**EXERCISE BRIEF:**
Set out every line of the listing below as a numbered list, leaving out any blank lines.

[Data items]
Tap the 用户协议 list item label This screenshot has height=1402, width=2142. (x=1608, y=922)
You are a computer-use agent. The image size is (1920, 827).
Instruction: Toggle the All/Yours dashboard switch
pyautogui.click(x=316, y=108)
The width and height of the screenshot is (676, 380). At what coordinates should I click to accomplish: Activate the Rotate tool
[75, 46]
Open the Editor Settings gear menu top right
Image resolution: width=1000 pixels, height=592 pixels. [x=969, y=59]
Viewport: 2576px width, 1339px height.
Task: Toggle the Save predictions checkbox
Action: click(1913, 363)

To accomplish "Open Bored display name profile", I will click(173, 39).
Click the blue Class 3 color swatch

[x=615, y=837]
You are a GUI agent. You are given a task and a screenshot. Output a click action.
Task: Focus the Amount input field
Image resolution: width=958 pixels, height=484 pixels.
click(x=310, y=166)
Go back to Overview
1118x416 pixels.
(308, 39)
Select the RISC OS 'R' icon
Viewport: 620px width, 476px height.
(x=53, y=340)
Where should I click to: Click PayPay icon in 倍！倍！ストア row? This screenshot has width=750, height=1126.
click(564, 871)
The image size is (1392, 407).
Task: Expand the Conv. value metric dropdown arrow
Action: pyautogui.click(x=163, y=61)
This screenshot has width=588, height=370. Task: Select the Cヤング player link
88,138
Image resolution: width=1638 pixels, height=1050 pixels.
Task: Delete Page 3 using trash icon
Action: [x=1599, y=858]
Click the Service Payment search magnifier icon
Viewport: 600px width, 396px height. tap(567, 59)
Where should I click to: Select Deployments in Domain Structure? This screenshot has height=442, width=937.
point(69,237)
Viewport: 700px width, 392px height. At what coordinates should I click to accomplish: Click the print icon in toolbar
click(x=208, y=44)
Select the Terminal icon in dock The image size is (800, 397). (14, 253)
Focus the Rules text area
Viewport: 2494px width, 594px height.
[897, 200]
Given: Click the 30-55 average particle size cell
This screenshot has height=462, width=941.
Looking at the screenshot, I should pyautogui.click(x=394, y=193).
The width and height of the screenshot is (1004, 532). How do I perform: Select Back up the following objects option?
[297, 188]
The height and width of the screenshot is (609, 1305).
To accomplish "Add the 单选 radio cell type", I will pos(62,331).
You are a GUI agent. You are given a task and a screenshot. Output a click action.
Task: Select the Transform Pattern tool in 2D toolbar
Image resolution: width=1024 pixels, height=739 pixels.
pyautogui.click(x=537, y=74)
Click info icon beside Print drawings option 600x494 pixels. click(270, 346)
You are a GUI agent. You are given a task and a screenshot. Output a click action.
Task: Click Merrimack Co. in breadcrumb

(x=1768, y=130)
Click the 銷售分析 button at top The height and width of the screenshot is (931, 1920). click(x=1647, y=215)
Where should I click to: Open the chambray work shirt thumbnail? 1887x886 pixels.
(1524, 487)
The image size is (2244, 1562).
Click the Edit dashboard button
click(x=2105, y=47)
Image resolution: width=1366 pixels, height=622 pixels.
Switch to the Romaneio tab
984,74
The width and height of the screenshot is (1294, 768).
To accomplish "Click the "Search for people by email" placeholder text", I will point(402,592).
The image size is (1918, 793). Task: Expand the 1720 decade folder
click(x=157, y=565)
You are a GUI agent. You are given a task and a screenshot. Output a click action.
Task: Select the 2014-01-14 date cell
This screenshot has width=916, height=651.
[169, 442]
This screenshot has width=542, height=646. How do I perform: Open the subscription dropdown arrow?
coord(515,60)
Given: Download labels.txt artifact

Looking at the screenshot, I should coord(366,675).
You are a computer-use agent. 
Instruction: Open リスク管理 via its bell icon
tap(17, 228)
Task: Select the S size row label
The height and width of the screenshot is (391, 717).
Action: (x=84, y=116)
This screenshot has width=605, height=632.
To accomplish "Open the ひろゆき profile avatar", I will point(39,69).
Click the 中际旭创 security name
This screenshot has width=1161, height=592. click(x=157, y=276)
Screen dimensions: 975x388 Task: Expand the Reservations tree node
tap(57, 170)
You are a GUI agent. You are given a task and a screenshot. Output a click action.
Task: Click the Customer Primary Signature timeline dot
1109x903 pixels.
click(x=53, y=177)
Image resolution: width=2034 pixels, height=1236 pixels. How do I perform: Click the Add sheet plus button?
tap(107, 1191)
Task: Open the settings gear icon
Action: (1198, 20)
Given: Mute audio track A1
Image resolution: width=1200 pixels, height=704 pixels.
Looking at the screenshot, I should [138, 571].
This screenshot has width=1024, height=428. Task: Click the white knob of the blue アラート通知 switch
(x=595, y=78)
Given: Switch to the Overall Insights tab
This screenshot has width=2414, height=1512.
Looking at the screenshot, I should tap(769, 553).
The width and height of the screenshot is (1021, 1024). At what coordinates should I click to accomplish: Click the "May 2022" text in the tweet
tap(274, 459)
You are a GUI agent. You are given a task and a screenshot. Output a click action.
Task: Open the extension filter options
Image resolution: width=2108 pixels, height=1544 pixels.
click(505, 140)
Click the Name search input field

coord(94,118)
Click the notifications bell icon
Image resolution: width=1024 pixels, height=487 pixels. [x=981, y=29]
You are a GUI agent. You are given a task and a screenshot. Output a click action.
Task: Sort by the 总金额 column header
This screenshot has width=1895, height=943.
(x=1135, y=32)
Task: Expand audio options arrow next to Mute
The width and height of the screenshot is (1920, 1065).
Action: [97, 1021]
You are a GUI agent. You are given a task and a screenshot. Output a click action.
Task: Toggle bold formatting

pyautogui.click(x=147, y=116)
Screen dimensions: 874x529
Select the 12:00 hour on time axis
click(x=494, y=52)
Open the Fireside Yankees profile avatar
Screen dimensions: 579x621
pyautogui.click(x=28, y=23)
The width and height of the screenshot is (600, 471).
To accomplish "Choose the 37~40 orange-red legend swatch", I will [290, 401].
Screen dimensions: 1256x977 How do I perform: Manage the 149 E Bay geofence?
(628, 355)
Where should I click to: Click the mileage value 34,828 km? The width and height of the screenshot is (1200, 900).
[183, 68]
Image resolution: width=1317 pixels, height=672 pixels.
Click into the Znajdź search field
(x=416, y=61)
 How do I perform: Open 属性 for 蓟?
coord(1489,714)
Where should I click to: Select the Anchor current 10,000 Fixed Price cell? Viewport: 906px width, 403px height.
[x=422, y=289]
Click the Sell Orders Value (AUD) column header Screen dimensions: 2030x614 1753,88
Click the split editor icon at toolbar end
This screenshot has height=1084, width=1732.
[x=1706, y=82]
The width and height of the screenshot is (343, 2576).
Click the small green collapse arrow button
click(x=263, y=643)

**OUTPUT:**
1. Tap the 用户协议 list item label This screenshot has height=1402, width=2142. (x=1608, y=922)
2. You are a computer-use agent. The image size is (1920, 827).
3. Instruction: Toggle the All/Yours dashboard switch
4. pyautogui.click(x=316, y=108)
5. The width and height of the screenshot is (676, 380). At what coordinates should I click to accomplish: Activate the Rotate tool
6. [75, 46]
7. Open the Editor Settings gear menu top right
8. Image resolution: width=1000 pixels, height=592 pixels. [x=969, y=59]
9. Viewport: 2576px width, 1339px height.
10. Task: Toggle the Save predictions checkbox
11. Action: click(1913, 363)
12. To accomplish "Open Bored display name profile", I will click(173, 39).
13. Click the blue Class 3 color swatch
14. [x=615, y=837]
15. You are a GUI agent. You are given a task and a screenshot. Output a click action.
16. Task: Focus the Amount input field
17. Image resolution: width=958 pixels, height=484 pixels.
18. click(x=310, y=166)
19. Go back to Overview
20. 1118x416 pixels.
21. (308, 39)
22. Select the RISC OS 'R' icon
23. Viewport: 620px width, 476px height.
24. (x=53, y=340)
25. Where should I click to: Click PayPay icon in 倍！倍！ストア row? This screenshot has width=750, height=1126.
26. click(564, 871)
27. The image size is (1392, 407).
28. Task: Expand the Conv. value metric dropdown arrow
29. Action: pyautogui.click(x=163, y=61)
30. This screenshot has width=588, height=370. Task: Select the Cヤング player link
31. 88,138
32. Image resolution: width=1638 pixels, height=1050 pixels.
33. Task: Delete Page 3 using trash icon
34. Action: [x=1599, y=858]
35. Click the Service Payment search magnifier icon
36. Viewport: 600px width, 396px height. tap(567, 59)
37. Where should I click to: Select Deployments in Domain Structure? This screenshot has height=442, width=937.
38. point(69,237)
39. Viewport: 700px width, 392px height. At what coordinates should I click to accomplish: Click the print icon in toolbar
40. click(x=208, y=44)
41. Select the Terminal icon in dock The image size is (800, 397). (14, 253)
42. Focus the Rules text area
43. Viewport: 2494px width, 594px height.
44. [897, 200]
45. Given: Click the 30-55 average particle size cell
46. This screenshot has height=462, width=941.
47. Looking at the screenshot, I should pyautogui.click(x=394, y=193).
48. The width and height of the screenshot is (1004, 532). How do I perform: Select Back up the following objects option?
49. [297, 188]
50. The height and width of the screenshot is (609, 1305).
51. To accomplish "Add the 单选 radio cell type", I will pos(62,331).
52. You are a GUI agent. You are given a task and a screenshot. Output a click action.
53. Task: Select the Transform Pattern tool in 2D toolbar
54. Image resolution: width=1024 pixels, height=739 pixels.
55. pyautogui.click(x=537, y=74)
56. Click info icon beside Print drawings option 600x494 pixels. click(270, 346)
57. You are a GUI agent. You are given a task and a screenshot. Output a click action.
58. Task: Click Merrimack Co. in breadcrumb
59. (x=1768, y=130)
60. Click the 銷售分析 button at top The height and width of the screenshot is (931, 1920). click(x=1647, y=215)
61. Where should I click to: Open the chambray work shirt thumbnail? 1887x886 pixels.
62. (1524, 487)
63. The image size is (2244, 1562).
64. Click the Edit dashboard button
65. click(x=2105, y=47)
66. Image resolution: width=1366 pixels, height=622 pixels.
67. Switch to the Romaneio tab
68. 984,74
69. The width and height of the screenshot is (1294, 768).
70. To accomplish "Click the "Search for people by email" placeholder text", I will point(402,592).
71. The image size is (1918, 793). Task: Expand the 1720 decade folder
72. click(x=157, y=565)
73. You are a GUI agent. You are given a task and a screenshot. Output a click action.
74. Task: Select the 2014-01-14 date cell
75. This screenshot has width=916, height=651.
76. [169, 442]
77. This screenshot has width=542, height=646. How do I perform: Open the subscription dropdown arrow?
78. coord(515,60)
79. Given: Download labels.txt artifact
80. Looking at the screenshot, I should coord(366,675).
81. You are a computer-use agent. 
82. Instruction: Open リスク管理 via its bell icon
83. tap(17, 228)
84. Task: Select the S size row label
85. The height and width of the screenshot is (391, 717).
86. Action: (x=84, y=116)
87. This screenshot has width=605, height=632.
88. To accomplish "Open the ひろゆき profile avatar", I will point(39,69).
89. Click the 中际旭创 security name
90. This screenshot has width=1161, height=592. click(x=157, y=276)
91. Screen dimensions: 975x388 Task: Expand the Reservations tree node
92. tap(57, 170)
93. You are a GUI agent. You are given a task and a screenshot. Output a click action.
94. Task: Click the Customer Primary Signature timeline dot
95. 1109x903 pixels.
96. click(x=53, y=177)
97. Image resolution: width=2034 pixels, height=1236 pixels. How do I perform: Click the Add sheet plus button?
98. tap(107, 1191)
99. Task: Open the settings gear icon
100. Action: (1198, 20)
101. Given: Mute audio track A1
102. Image resolution: width=1200 pixels, height=704 pixels.
103. Looking at the screenshot, I should [138, 571].
104. This screenshot has width=1024, height=428. Task: Click the white knob of the blue アラート通知 switch
105. (x=595, y=78)
106. Given: Switch to the Overall Insights tab
107. This screenshot has width=2414, height=1512.
108. Looking at the screenshot, I should tap(769, 553).
109. The width and height of the screenshot is (1021, 1024). At what coordinates should I click to accomplish: Click the "May 2022" text in the tweet
110. tap(274, 459)
111. You are a GUI agent. You are given a task and a screenshot. Output a click action.
112. Task: Open the extension filter options
113. Image resolution: width=2108 pixels, height=1544 pixels.
114. click(505, 140)
115. Click the Name search input field
116. coord(94,118)
117. Click the notifications bell icon
118. Image resolution: width=1024 pixels, height=487 pixels. [x=981, y=29]
119. You are a GUI agent. You are given a task and a screenshot. Output a click action.
120. Task: Sort by the 总金额 column header
121. This screenshot has width=1895, height=943.
122. (x=1135, y=32)
123. Task: Expand audio options arrow next to Mute
124. The width and height of the screenshot is (1920, 1065).
125. Action: [97, 1021]
126. You are a GUI agent. You are given a task and a screenshot. Output a click action.
127. Task: Toggle bold formatting
128. pyautogui.click(x=147, y=116)
129. Screen dimensions: 874x529
130. Select the 12:00 hour on time axis
131. click(x=494, y=52)
132. Open the Fireside Yankees profile avatar
133. Screen dimensions: 579x621
134. pyautogui.click(x=28, y=23)
135. The width and height of the screenshot is (600, 471).
136. To accomplish "Choose the 37~40 orange-red legend swatch", I will [290, 401].
137. Screen dimensions: 1256x977 How do I perform: Manage the 149 E Bay geofence?
138. (628, 355)
139. Where should I click to: Click the mileage value 34,828 km? The width and height of the screenshot is (1200, 900).
140. [183, 68]
141. Image resolution: width=1317 pixels, height=672 pixels.
142. Click into the Znajdź search field
143. (x=416, y=61)
144.  How do I perform: Open 属性 for 蓟?
145. coord(1489,714)
146. Where should I click to: Select the Anchor current 10,000 Fixed Price cell? Viewport: 906px width, 403px height.
147. [x=422, y=289]
148. Click the Sell Orders Value (AUD) column header Screen dimensions: 2030x614 1753,88
149. Click the split editor icon at toolbar end
150. This screenshot has height=1084, width=1732.
151. [x=1706, y=82]
152. The width and height of the screenshot is (343, 2576).
153. Click the small green collapse arrow button
154. click(x=263, y=643)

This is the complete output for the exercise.